Phasenweise sind solche langen Etappen fast schon ein wenig einschläfernd. Den Abstand der Ausreißer ließ das Feld jedoch nie über drei, vier Minuten anwachsen. Cirka 50 km vor dem Ziel setzte sich CSC-Saxo Bank in den Wind und sorgte mit einem kräftigen Antritt dafür, dass das Tempo mächtig anzog. Zu diesem Zeitpunkt befand ich mich relativ weit hinten im Feld, so dass ich in diesem kurzen Moment der Unaufmerksamkeit mit ungefähr vierzig anderen Fahrern abgehängt wurde.
Zusammen mit meinem Teamkollegen Harald Totschnig und einigen Fahrern aus der Whirlpool-Mannschaft nahmen wir die Beine in die Hand und setzten alles auf Verfolgung. Es dauerte ganze 20 km, bis wir das Hauptfeld wieder „eingefangen“ hatten.
Danach gab es immer wieder Attacken. Aber erst 10 km vor dem Ziel gelang es acht Fahrern sich abzusetzen. Da die wichtigsten Mannschaften vorne mit vertreten waren, setzte das Peloton nicht mehr alles daran die Ausreißer zurück zu holen. Mit ca. 19 Sekunden Vorsprung kamen die schließlich ins Ziel.
Vorne mit dabei war auch mein Teamkollege Ján Valach, der im packenden Finale auf den tollen zweiten Platz sprinten konnte. Ich versuchte zwar noch, Steffen Radochla mit nach vorne zu bringen, doch leider war bei der Verfolgungsarbeit schon zu viele Körner auf der Strecke geblieben.

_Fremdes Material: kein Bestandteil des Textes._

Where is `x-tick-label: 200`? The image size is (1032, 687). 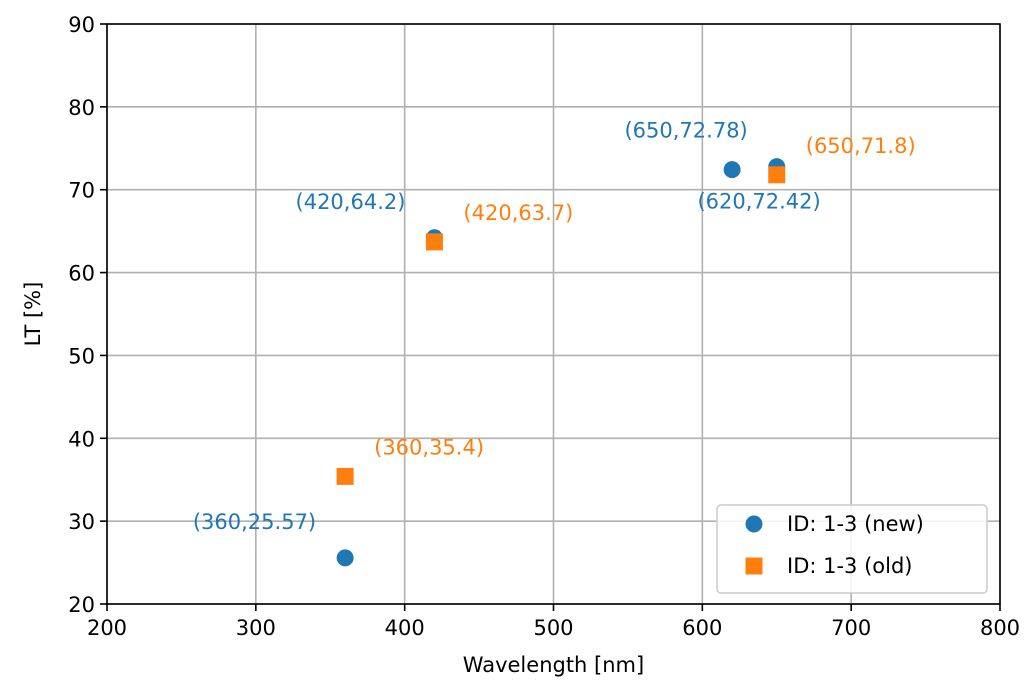 x-tick-label: 200 is located at coordinates (107, 628).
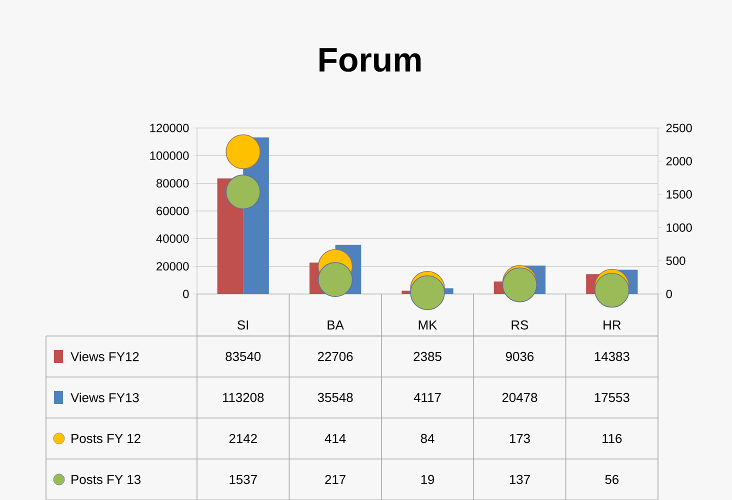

Zur Feier des Tages haben wir auf Jáns Erfolg mit einem kleinen Bier angestoßen. Das hatten wir uns alle verdient nach der anstrengenden Etappe.
Bis morgen
Euer Björn
Björn Thurau hat nach eigenen Worten die Radsport-Gene mit in die Wiege gelegt bekommen. Der Sohn von Didi Thurau fährt in seiner ersten Profisaison für das österreichische Pro Continental-Team Elk Haus Simplon und hat bei der Sachsen-Tour einen seiner wenigen Auftritte in Deutschland in dieser Saison. Für Radsport-news berichtet Thurau, der zum Auftakt seinen 20. Geburtstag feierte, täglich über seinen Einsatz im Freistaat.